### PROVIDED PASSAGE
--
FACTBOX: SEC missteps in handling Madoff fraud tips

WASHINGTON (Reuters) - U.S. securities regulators repeatedly bungled tips that could have led to the discovery of Bernard Madoff’s $65 billion investment fraud, according to an internal watchdog report released on Wednesday.

Harry Markopolos, a former financial executive, testifies before a House Financial Services Subcommittee on "Assessing the Madoff Ponzi Scheme and Regulatory Failures" in Washington,February 4, 2009. REUTERS/Molly Riley

Included below are some of the missteps highlighted in the report from the inspector general of the U.S. Securities and Exchange Commission:

* Between June 1992 and December 2008, when Madoff confessed, the SEC received six “substantive complaints that raised significant red flags” about Madoff’s hedge fund operations.

* The SEC was also aware of two articles regarding Madoff’s investment operations that appeared in reputable publications in 2001 and questioned Madoff’s unusually consistent returns.

* The SEC conducted two investigations and three examinations related to Madoff’s investment advisory business, but at no time did the SEC verify Madoff’s trading through an independent third party or ever conduct a Ponzi scheme probe.
--
### DATASET CONTENT
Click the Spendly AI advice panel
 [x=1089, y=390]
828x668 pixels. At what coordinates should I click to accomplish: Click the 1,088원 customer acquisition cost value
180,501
--
### REQUESTS
1/ Name every person identified by name in the Madoff factbox.
2/ Write the next part of the Madoff factbox, picking up after its final sentence.
The listing comes from a different source than the Madoff factbox.

### OUTPUTS FOR THE TASKS
1/ Bernard Madoff, Harry Markopolos, Molly Riley

2/
* In 1992 the SEC suspected that a Madoff associate -- Avellino & Bienes -- had been conducting a Ponzi scheme, but the agency focused its efforts on the associate and never thoroughly scrutinized Madoff’s operations, even after learning the investment decisions were made by Madoff.

* In the 1992 examination of Madoff, the SEC sought records from the Depository Trust Co, but sought copies through Madoff. Had the SEC examiners sought the records from the DTC, “there is an excellent chance that they would have uncovered Madoff’s Ponzi scheme in 1992.”

* In 2004 and 2005, the SEC conducted two parallel examinations of Madoff after a complaint, but “astoundingly” the different examination teams did not know the other examination was occurring until Madoff told them.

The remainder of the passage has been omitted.